**Source data:**
• • • •

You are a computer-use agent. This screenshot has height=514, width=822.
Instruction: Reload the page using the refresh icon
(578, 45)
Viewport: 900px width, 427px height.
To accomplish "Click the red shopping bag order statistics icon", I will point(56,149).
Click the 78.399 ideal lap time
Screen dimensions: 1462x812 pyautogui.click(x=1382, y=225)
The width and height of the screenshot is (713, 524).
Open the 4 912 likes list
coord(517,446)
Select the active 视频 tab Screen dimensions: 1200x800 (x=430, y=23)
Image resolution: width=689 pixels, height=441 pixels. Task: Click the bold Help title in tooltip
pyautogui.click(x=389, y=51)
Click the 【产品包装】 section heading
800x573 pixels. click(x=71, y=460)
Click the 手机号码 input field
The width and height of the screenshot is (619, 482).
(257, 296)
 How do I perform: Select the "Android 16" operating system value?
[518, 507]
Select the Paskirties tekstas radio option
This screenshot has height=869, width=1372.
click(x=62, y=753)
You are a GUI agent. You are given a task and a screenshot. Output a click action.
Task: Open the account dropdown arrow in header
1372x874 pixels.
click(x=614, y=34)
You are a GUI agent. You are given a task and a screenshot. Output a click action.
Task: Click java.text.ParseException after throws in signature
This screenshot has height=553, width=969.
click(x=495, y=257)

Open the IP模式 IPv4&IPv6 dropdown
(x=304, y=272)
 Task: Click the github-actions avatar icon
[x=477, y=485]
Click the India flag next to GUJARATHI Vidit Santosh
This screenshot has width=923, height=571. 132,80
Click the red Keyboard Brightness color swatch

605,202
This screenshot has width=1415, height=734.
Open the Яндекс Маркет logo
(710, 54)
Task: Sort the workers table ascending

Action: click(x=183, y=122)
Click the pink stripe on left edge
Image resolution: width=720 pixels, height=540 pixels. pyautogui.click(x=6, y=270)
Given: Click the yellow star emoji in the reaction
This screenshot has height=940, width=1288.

• • • •

**What is required:** Taking the line that contains "Open the 4 912 likes list" as the starting point, copy every line through the end of the listing exactly, and write nothing further.

**Written answer:**
Open the 4 912 likes list
coord(517,446)
Select the active 视频 tab Screen dimensions: 1200x800 (x=430, y=23)
Image resolution: width=689 pixels, height=441 pixels. Task: Click the bold Help title in tooltip
pyautogui.click(x=389, y=51)
Click the 【产品包装】 section heading
800x573 pixels. click(x=71, y=460)
Click the 手机号码 input field
The width and height of the screenshot is (619, 482).
(257, 296)
 How do I perform: Select the "Android 16" operating system value?
[518, 507]
Select the Paskirties tekstas radio option
This screenshot has height=869, width=1372.
click(x=62, y=753)
You are a GUI agent. You are given a task and a screenshot. Output a click action.
Task: Open the account dropdown arrow in header
1372x874 pixels.
click(x=614, y=34)
You are a GUI agent. You are given a task and a screenshot. Output a click action.
Task: Click java.text.ParseException after throws in signature
This screenshot has height=553, width=969.
click(x=495, y=257)

Open the IP模式 IPv4&IPv6 dropdown
(x=304, y=272)
 Task: Click the github-actions avatar icon
[x=477, y=485]
Click the India flag next to GUJARATHI Vidit Santosh
This screenshot has width=923, height=571. 132,80
Click the red Keyboard Brightness color swatch

605,202
This screenshot has width=1415, height=734.
Open the Яндекс Маркет logo
(710, 54)
Task: Sort the workers table ascending

Action: click(x=183, y=122)
Click the pink stripe on left edge
Image resolution: width=720 pixels, height=540 pixels. pyautogui.click(x=6, y=270)
Given: Click the yellow star emoji in the reaction
This screenshot has height=940, width=1288.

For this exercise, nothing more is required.